A McD's Scoop George Lazarus Would Have Eaten Up
One thing on the plate will be an announcement that it is adding a serving of fruit or veggie to its Happy Meals for children. It also will shrink the amount of French fries that go with them. The new menu will roll out in some markets in September and will be in place in all 14,000 McDonald's restaurants in the U.S. by next April.
Back in the day -- the day being a quarter century ago or so -- there would be hell to pay if some fearless marketer in Chi-Town and environs tried to slip through a major announcement like this without giving it to Chicago Tribune columnist George Lazarus first. This morning, the Trib's Emily Bryson York, ex of Ad Age, has the scoop.
The French fry holders will contain 1.1 ounces of potatoes, down from 2.4, York reports. "People come to McDonald's and, first of all, they want the choice and the control to be theirs, but their expectation of a Happy Meal does include a fry," McDonald's USA president Jan Fields tells her. "When we did it without fries, there was a huge disappointment factor."
The healthy side dishes will include apple slices, carrots, raisins, pineapple slices or mandarin oranges. Prices will remain the same as they are now.
"The business strategy for McDonald's is to make parents feel less guilty about feeding fast food to their children, so they'll become more frequent customers," York writes.
It will also announce that it is reducing the amount of sodium in its offerings by 20% and "will work toward additional reductions in sugars, saturated fat and calories by 2020."
The company has, of course, been under increased pressure from activists over everything from giving away toys in Happy Meals to the use of Ronald McDonald in advertising, as we re-reported in April. Sometimes, the inherently poor nutritional value of the meals seems to get lost in the street theater.
There are two ways to view today's announcement. One is from the highly idealistic POV that kids should be washing down tofu sandwiches on whole-grain breads with Super Sized green smoothies. The other is the more realistic understanding that when major players make incremental changes like this, it has far greater impact on more people than the opening of a new vegan restaurant on Main Street in your tiny village. That's the way we viewed Wal-Mart's five initiatives to ""make food healthier and healthier food more affordable."
(Plus, of course, there's the it-should-go-without-saying fact that no one is holding a gun to a parent's head to pull off the highway and head to the drive-through window under the arches -- although, admittedly, prolonged whining can sometime be as effective as an exposed Colt .45.)

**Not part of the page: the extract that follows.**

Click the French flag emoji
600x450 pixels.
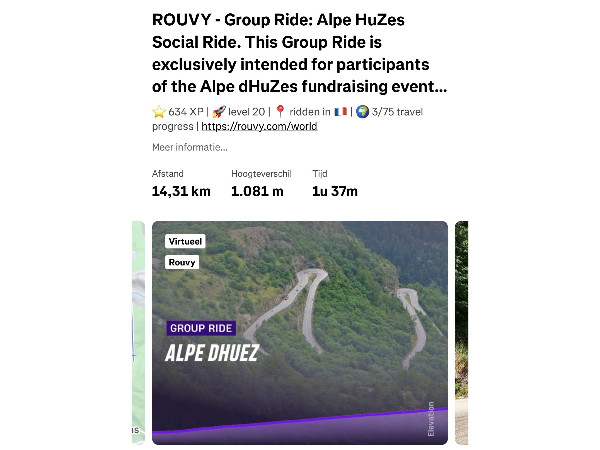pyautogui.click(x=338, y=112)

The Web headline on the Trib's story gives a somewhat pessimistic spin to the announcement -- "Happy Meal to tilt at obesity," as if it might be some quixotic campaign against the windmill that is life in the 21st Century. McDonald's itself is attempting to manage expectations from the get-go.
"We know we're a leader and we know we need to be part of the solution," McDonald's spokeswoman Danya Proud tells York. "But we can't be looked at as providing the only solution."
My man George is no doubt working the phones somewhere in the afterlife trying to get to the bottom of this infinity rumor he heard floating around a black-tie affair last night.
"Mr. Lazarus was renowned in both journalism and the marketing industry for his skill in eliciting timely scoops," the Trib's James Janega and Tim Jones, with contributions from Jim Kirk, wrote in an appreciation of their colleague after he was found slumped over a stack of morning newspapers on the commuter train. "He trafficked in information and used it as a blunt instrument to get more information."
"We were sure he was hiding in our restrooms," DDB Worldwide CEO Keith Reinhard told the Trib writers. "Many times, we couldn't figure out how he got the story."
But George would be crowing about his beat only long enough to place his first call of the morning. "Whaddya got for me?" he'd be grilling some hapless marketer in Oak Brook by now.